> _TASK ITEM_:
One line at a time, check the entries below for the word "bold", and copy each line that has it.

RAW DATA below:

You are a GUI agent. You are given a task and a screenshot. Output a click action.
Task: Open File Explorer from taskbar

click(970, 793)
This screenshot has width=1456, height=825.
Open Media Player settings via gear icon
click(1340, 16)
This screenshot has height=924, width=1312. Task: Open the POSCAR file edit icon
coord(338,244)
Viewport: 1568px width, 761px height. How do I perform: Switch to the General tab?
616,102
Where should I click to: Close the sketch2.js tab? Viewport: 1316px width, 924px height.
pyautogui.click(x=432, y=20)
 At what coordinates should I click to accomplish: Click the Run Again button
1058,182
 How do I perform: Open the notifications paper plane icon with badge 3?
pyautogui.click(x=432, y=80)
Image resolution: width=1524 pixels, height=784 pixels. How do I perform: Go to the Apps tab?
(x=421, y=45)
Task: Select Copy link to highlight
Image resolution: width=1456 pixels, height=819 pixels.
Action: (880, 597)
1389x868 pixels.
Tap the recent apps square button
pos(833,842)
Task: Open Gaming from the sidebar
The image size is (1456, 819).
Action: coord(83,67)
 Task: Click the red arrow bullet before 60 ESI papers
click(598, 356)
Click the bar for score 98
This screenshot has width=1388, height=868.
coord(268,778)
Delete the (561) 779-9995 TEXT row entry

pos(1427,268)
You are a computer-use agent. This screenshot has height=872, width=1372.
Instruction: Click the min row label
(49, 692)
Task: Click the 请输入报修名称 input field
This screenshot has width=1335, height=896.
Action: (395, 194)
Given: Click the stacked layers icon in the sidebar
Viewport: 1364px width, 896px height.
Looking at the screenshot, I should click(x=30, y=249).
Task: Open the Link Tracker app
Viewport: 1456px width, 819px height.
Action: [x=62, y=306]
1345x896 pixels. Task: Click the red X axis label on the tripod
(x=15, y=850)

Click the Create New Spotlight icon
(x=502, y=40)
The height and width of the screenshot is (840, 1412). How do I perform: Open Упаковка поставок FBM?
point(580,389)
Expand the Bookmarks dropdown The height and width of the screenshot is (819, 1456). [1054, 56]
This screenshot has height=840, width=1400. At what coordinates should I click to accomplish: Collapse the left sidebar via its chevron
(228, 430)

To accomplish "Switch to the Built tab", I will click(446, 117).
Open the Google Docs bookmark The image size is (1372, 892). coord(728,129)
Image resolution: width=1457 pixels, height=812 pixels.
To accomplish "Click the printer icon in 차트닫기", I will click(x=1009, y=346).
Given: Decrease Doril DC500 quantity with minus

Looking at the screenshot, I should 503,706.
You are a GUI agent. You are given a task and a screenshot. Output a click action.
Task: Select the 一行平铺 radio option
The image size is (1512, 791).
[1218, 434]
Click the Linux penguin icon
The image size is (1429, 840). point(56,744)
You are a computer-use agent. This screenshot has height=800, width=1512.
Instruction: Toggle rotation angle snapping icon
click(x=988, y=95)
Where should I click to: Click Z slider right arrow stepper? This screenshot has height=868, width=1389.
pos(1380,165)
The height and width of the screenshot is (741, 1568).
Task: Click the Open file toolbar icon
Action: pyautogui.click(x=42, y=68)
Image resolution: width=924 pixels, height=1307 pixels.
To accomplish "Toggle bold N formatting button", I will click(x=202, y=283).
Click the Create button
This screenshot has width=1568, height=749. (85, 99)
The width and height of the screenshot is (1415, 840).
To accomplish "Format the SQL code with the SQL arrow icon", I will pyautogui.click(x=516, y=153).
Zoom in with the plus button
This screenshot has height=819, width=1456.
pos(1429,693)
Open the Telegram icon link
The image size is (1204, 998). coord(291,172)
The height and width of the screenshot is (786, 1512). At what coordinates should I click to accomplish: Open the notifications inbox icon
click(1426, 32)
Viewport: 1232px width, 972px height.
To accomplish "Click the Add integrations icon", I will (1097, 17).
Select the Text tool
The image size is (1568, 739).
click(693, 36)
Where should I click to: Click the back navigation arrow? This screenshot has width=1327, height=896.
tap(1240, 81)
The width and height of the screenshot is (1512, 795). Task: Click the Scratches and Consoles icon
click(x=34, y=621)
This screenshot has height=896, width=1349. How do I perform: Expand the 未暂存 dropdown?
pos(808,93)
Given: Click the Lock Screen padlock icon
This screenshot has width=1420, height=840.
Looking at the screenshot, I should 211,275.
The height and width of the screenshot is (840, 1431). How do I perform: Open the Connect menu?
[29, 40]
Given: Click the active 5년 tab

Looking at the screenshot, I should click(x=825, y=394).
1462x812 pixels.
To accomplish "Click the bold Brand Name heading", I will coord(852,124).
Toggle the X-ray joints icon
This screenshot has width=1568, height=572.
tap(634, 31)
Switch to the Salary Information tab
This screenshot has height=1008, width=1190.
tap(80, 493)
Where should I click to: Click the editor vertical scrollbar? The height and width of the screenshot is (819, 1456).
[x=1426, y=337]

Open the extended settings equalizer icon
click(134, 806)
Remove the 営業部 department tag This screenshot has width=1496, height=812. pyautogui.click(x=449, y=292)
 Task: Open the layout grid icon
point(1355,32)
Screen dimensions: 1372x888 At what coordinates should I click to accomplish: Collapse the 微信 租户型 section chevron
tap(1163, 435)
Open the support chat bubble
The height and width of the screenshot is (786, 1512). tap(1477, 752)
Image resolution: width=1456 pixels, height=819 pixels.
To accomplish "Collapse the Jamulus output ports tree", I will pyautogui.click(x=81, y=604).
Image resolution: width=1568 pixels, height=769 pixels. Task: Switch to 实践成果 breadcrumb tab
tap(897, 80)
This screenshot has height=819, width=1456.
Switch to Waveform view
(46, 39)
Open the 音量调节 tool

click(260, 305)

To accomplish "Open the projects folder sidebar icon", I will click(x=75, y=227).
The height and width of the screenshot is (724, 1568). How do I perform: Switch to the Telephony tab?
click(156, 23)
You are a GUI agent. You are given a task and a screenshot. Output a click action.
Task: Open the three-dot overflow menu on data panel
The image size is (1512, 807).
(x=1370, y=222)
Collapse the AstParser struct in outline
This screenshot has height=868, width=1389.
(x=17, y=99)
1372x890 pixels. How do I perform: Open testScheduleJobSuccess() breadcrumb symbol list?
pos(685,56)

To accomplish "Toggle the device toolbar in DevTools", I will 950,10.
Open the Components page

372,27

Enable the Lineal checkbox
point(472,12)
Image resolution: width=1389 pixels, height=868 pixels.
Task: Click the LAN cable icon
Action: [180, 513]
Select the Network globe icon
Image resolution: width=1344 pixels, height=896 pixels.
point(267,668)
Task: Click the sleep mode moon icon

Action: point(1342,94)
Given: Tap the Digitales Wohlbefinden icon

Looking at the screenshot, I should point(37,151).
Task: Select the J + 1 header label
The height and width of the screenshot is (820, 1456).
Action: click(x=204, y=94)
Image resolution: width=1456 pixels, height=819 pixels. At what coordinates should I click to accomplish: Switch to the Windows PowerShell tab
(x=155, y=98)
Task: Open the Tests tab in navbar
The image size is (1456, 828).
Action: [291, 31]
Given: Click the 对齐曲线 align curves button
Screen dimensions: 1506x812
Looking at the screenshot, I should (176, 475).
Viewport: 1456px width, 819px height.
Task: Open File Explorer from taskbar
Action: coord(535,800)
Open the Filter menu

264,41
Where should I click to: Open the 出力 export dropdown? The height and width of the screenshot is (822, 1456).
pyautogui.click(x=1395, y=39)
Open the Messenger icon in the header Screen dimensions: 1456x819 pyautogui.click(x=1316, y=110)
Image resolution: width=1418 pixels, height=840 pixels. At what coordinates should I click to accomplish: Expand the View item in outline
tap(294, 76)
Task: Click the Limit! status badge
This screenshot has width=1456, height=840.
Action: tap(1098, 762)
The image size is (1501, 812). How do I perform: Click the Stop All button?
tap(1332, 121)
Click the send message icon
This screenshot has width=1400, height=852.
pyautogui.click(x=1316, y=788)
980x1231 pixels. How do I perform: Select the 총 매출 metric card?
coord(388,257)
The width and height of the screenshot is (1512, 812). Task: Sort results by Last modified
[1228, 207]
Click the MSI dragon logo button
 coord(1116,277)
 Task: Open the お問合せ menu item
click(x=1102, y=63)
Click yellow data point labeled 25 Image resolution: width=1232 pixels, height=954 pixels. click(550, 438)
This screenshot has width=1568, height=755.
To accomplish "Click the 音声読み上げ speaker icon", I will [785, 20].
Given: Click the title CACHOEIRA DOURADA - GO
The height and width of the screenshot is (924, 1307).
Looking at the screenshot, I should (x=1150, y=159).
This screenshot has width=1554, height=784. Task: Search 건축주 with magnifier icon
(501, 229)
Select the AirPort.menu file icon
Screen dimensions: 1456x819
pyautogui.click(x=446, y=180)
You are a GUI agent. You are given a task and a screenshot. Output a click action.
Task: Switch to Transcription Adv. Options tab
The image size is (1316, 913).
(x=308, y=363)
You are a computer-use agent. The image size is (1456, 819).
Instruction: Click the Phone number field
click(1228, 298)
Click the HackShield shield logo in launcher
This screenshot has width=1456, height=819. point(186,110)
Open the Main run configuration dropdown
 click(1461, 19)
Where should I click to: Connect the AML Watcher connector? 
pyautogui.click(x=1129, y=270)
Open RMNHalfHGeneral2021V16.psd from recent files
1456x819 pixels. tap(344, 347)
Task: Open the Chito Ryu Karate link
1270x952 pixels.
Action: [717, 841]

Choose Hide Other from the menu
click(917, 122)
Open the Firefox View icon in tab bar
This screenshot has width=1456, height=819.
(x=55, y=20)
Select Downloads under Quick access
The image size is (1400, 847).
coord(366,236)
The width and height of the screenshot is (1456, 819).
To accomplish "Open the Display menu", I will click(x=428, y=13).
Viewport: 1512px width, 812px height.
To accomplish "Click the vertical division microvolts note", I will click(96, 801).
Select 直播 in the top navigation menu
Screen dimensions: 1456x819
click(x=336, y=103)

End of RAW DATA.

> _TASK RESPONSE_:
To accomplish "Toggle bold N formatting button", I will click(x=202, y=283).
To accomplish "Click the bold Brand Name heading", I will coord(852,124).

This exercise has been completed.